Se trata de privatizar las
partes que requieren menos inversión, ya que los nuevos hospitales carecen de
las especialidades quirúrgicas más complejas, como la hematoncología o la
neurocirugía, y de dejar dentro del sector público a colectivos más costosos
como los mayores, de ahí el intento de convertir la Princesa en un geriátrico,
con el fin de que los sectores con "pérdidas" se queden en lo público
y los susceptibles de dar "beneficio" pasarlos al privado, previas
transferencias de cuantiosos recursos públicos.
Independientemente de
deficiencias de gestión o abusos, que en todo caso se pueden resolver, la gestión
pública se mueve por el interés general y no busca beneficios, mientras que la
privatización debe generar beneficios para el negocio, lo que ya supone un
encarecimiento, salvo que se reduzca personal, inversión o condiciones de
atención, que empeoren el servicio para los pacientes. Un margen de beneficio
como el que buscan los inversores privados no se consigue sólo "con
mejoras organizativas".
Dos ejemplos. La sanidad
catalana, la más privatizada de España desde hace años no es la más barata. De
hecho el gasto sanitario medio por habitante en Cataluña entre los años 2000 y
2010, fue un 5% superior al del resto de España, a pesar de tener una
dispersión territorial y un porcentaje de mayores de 65 años inferior a la
media.
Por otro lado la
experiencia de gestión público-privada de los seis nuevos hospitales de la
Comunidad de Madrid muestra que los cánones de concesión previstos en el
proyecto de Presupuestos para 2013, serán un tercio superiores a los pagados en
2009, es decir tres veces la inflación del período.
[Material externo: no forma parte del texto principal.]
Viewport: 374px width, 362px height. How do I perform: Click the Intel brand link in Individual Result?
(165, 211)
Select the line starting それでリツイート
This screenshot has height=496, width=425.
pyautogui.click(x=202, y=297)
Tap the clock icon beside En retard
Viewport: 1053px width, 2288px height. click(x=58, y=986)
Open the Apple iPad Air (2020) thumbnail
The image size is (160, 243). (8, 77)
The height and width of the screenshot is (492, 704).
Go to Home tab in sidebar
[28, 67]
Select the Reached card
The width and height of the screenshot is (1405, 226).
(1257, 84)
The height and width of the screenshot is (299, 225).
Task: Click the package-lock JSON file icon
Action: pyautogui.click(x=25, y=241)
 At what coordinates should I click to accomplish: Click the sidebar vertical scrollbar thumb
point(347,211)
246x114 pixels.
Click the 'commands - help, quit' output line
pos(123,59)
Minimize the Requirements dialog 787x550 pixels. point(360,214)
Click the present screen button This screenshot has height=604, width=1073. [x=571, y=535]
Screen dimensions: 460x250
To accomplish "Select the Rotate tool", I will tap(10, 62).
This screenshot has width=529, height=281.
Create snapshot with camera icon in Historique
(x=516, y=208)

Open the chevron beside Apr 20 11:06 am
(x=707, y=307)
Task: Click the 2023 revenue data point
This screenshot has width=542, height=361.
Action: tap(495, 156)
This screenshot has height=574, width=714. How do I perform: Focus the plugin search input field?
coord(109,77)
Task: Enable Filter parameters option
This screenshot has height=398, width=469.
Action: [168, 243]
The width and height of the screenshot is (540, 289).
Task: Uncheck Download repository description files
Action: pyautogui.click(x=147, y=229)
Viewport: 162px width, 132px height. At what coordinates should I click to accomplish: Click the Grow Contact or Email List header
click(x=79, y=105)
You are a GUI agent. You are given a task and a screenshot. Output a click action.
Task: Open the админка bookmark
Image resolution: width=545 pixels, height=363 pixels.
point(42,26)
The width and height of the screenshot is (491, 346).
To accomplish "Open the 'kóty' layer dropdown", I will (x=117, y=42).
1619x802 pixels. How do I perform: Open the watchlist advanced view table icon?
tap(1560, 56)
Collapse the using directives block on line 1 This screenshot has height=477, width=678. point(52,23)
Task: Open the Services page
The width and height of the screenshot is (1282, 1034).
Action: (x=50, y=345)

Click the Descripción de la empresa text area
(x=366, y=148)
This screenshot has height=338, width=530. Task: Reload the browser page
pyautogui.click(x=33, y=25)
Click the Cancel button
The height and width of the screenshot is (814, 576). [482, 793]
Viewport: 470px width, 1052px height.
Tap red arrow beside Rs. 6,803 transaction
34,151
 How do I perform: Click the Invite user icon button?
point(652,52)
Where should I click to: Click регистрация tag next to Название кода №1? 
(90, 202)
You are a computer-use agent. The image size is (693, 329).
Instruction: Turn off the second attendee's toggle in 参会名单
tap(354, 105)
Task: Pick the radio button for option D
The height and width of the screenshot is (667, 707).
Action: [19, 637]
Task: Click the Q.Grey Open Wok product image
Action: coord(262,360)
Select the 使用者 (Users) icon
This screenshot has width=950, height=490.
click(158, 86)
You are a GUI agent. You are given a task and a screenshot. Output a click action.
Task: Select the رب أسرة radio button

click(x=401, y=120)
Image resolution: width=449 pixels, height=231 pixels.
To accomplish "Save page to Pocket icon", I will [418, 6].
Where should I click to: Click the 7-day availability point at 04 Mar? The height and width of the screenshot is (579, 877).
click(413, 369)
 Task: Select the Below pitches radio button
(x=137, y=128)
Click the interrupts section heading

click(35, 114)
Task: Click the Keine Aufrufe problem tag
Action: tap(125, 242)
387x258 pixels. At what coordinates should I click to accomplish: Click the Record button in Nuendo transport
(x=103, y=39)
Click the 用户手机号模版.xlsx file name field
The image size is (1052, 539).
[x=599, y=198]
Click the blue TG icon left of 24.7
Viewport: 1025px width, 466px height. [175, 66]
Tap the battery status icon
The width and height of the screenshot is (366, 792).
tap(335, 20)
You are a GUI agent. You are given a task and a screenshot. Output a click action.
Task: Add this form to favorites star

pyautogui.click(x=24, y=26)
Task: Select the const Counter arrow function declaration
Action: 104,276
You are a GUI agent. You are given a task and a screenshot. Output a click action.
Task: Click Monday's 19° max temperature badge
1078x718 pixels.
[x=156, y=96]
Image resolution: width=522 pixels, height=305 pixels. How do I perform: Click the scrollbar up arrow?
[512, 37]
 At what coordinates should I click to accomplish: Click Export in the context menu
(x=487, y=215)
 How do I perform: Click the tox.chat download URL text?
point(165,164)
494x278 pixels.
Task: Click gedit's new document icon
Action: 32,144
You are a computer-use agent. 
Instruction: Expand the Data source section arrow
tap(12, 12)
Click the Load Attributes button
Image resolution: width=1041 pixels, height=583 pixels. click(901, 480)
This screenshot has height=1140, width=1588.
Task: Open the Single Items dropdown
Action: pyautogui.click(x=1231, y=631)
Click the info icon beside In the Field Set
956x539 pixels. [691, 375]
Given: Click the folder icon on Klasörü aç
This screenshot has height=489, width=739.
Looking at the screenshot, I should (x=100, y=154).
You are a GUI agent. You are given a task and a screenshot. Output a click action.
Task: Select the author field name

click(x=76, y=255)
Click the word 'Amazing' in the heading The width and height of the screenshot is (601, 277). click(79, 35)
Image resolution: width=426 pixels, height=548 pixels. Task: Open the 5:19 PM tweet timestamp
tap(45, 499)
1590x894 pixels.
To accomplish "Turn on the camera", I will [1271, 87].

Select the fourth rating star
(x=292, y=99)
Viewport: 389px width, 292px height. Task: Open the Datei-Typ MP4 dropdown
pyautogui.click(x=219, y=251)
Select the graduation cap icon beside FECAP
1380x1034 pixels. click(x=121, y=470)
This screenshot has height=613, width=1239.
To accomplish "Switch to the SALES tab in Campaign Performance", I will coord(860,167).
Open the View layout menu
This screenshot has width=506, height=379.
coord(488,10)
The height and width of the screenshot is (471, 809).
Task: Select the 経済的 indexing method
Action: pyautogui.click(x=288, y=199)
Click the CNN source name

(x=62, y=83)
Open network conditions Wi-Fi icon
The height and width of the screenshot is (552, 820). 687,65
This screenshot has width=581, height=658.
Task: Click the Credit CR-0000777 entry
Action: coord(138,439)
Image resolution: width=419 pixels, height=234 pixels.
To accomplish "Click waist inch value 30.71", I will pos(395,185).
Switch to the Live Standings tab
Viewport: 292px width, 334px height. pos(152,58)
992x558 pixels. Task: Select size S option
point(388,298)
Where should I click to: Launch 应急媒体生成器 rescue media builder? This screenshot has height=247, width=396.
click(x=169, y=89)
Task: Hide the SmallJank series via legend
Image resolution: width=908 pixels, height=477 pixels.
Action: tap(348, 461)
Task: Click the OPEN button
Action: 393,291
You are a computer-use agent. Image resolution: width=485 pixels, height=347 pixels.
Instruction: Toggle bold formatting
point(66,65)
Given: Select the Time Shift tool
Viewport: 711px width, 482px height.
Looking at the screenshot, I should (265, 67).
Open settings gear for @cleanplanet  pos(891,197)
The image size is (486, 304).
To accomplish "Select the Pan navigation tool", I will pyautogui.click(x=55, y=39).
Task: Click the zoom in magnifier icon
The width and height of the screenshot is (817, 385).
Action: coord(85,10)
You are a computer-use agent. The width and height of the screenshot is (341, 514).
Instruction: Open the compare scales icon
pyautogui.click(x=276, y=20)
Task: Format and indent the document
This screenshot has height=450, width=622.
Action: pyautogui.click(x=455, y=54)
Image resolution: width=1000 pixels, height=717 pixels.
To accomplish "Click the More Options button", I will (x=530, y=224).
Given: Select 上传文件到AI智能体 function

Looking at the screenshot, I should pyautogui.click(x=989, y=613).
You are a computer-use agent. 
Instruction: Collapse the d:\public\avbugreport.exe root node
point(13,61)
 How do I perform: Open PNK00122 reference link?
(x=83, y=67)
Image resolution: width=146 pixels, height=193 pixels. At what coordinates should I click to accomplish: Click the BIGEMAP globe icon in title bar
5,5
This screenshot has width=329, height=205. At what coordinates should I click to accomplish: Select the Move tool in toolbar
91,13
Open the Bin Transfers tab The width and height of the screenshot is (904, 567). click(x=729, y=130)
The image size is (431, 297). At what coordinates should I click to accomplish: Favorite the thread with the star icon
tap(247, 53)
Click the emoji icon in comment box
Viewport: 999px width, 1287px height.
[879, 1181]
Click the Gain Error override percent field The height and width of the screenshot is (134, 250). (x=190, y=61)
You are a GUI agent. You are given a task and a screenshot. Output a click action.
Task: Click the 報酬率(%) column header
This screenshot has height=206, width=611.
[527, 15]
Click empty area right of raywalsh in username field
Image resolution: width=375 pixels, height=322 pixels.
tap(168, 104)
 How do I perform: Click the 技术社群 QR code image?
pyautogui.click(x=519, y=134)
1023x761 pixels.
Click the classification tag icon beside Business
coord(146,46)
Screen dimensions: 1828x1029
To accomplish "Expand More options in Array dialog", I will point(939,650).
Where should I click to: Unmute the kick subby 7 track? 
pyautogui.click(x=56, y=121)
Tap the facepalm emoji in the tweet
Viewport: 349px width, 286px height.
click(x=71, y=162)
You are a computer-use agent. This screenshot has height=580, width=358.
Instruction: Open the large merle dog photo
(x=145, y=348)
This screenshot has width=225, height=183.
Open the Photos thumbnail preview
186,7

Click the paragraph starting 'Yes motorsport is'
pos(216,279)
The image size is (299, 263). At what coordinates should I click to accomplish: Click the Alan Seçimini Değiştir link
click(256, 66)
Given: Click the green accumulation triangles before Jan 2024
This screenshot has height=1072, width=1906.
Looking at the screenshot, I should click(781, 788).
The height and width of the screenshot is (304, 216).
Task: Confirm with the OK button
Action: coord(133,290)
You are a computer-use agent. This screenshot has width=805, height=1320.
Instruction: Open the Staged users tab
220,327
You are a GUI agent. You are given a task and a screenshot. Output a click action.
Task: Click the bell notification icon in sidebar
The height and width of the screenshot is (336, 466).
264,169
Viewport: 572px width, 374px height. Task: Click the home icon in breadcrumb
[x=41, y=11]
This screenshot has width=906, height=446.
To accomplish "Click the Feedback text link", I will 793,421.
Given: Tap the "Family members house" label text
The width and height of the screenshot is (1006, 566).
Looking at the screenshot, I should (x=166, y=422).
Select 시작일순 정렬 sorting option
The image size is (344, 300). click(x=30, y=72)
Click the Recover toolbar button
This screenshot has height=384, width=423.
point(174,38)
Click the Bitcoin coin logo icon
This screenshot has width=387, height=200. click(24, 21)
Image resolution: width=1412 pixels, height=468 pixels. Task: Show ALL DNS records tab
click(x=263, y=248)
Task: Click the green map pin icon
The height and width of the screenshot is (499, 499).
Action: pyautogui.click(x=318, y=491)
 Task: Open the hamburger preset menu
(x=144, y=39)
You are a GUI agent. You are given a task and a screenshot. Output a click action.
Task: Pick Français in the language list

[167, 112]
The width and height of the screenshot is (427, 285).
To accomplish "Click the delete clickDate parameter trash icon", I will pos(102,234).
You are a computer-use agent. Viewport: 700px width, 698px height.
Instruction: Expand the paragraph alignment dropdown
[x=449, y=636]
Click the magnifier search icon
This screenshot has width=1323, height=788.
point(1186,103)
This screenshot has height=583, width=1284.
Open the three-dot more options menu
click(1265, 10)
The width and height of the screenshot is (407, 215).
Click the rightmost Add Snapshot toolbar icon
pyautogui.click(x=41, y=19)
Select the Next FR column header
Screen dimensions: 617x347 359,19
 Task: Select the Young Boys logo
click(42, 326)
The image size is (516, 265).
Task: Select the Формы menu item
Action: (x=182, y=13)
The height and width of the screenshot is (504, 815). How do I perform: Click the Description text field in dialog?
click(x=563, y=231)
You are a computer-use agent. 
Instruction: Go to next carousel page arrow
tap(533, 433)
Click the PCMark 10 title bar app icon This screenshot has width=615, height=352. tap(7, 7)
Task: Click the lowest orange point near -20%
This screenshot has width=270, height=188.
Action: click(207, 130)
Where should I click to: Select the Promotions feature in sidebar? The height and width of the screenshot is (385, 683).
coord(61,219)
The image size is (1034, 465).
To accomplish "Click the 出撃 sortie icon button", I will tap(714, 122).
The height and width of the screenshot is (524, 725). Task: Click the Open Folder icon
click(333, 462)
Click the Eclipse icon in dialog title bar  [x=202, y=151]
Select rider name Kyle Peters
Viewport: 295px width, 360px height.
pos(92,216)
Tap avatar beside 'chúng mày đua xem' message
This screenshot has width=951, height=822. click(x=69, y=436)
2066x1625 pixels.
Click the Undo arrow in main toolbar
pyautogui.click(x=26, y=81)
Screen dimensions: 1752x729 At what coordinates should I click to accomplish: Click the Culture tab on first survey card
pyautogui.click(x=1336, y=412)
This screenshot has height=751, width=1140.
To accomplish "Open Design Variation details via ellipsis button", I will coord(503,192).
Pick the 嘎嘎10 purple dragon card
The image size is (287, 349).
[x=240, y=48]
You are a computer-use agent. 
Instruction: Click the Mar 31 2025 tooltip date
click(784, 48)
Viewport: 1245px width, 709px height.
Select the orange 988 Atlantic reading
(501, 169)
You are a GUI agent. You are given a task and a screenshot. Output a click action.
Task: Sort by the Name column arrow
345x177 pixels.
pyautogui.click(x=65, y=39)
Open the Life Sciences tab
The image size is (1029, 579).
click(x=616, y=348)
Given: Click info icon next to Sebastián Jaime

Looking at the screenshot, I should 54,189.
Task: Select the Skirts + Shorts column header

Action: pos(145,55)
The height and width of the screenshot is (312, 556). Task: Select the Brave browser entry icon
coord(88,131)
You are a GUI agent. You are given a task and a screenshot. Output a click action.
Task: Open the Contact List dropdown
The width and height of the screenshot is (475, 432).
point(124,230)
Este dato está en contradicción con el proceso continuo de
recorte presupuestario, ya que hay que cumplir con los incrementos por revisión
de los contratos con los privados y, como se ve superarlos, a través de
mejoras, dada la capacidad de presión que ese sistema da a las empresas
concesionarias, por la dependencia de ellas para el funcionamiento del
servicio. O lo que es lo mismo, reducción de la parte del presupuesto destinada
a lo público para incrementar la dirigida a los negocios privados. Y sabemos lo que eso, que ahora afecta a una parte muy minoritaria, puede suponer cuando se extienda.
Vamos que lo del
abaratamiento y la mayor eficiencia de la gestión privada es una broma que, una
vez más, pone de acuerdo, a pesar de la virulencia con que se tiran los trastos
por otras cuestiones, a las derechas catalanas y madrileñas, que hasta se
parecen en el recopago del euro por receta.